Der Volker und der Tarek
Hessen: Die einstmals konservative CDU und die Grünen sind jetzt auf du und du
Christian Schreiber

Plötzlich ging es ganz schnell. Noch vor Weihnachten war alles unter Dach und Fach. Mit Hessen wird erstmals ein bundesdeutsches Flächenland von einer Koalition aus CDU und Grünen regiert. Im Stadtstaat Hamburg hatte man es zwischen 2008 und 2010 miteinander versucht. Das Unternehmen schlug jedoch fehl. Und im Saarland probierte man zwischen 2009 und 2012 ein Jamaika-Bündnis mit der FDP, welches aber an der internen Selbstzerfleischung der Liberalen scheiterte.
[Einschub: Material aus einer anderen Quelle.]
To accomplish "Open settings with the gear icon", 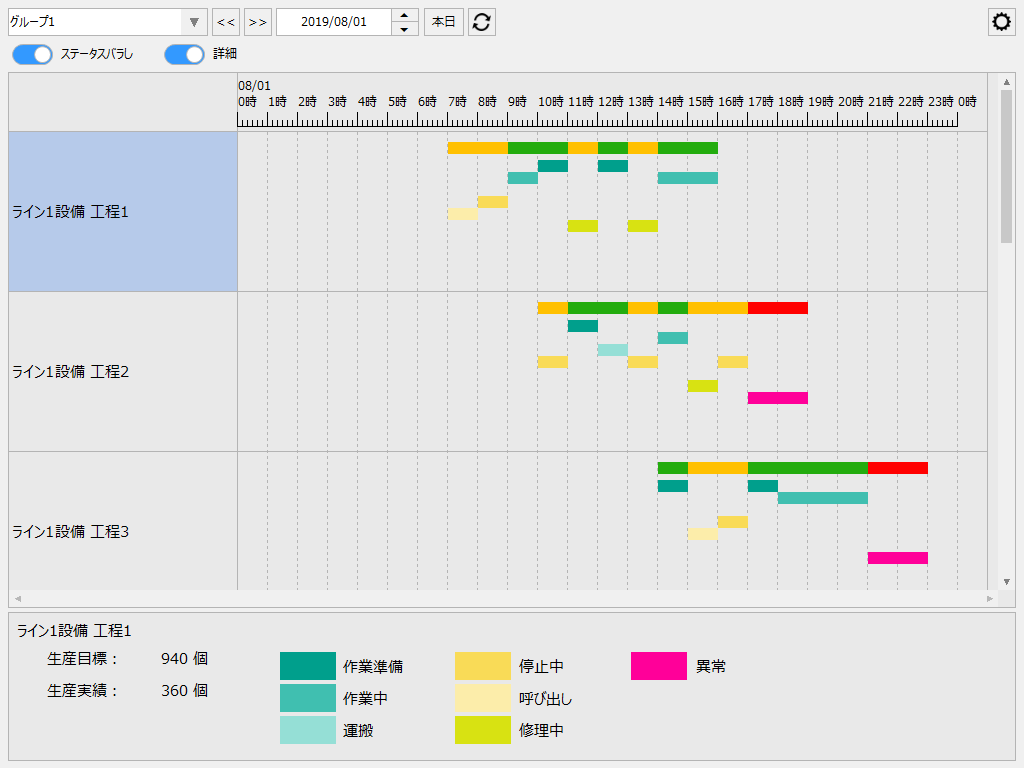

Nun soll ausgerechnet in Hessen, wo die Grünen vor mehr als 30 Jahren zum erstenmal in ein Landesparlament einzogen, politisches Neuland betreten werden. Zur Belohnung bot der alte und neue Ministerpräsident Volker Bouffier seinem designierten Stellvertreter Tarek Al-Wazir von den Grünen zudem das „Du“ an. Der Deutsch-Jemenite soll Wirtschaftsminister werden. Zusätzlich erhalten die Grünen erwartungsgemäß auch noch das Umweltressort. Für die CDU hat der schwarz-grüne Versuch in Hessen Modellcharakter. Daher ist sie den Grünen auch in vielen Punkten entgegengekommen.

Das ist vor allem beim Streit um die Nutzung des Flughafens in Frankfurt deutlich geworden. Durch die abwechselnde Nutzung von Start- und Landebahnen sollen regelmäßige nächtliche Lärmpausen von sieben Stunden möglich werden. Das derzeitige Nachtflugverbot für den Rhein-Main-Airport gilt für sechs Stunden zwischen 23.00 und 5.00 Uhr. Zudem soll der Bau des geplanten und bisher in der Landespolitik heftig umstrittenen Terminals 3 auf den Prüfstand gestellt werden. Allerdings ist der Zugriff des Landes hier begrenzt, die Regierung ist auf den guten Willen von Flugsicherheit, Flughafen und Fluggesellschaften angewiesen. Experten hatten bereits im Vorfeld ihre Bedenken gegen die Pläne angemeldet.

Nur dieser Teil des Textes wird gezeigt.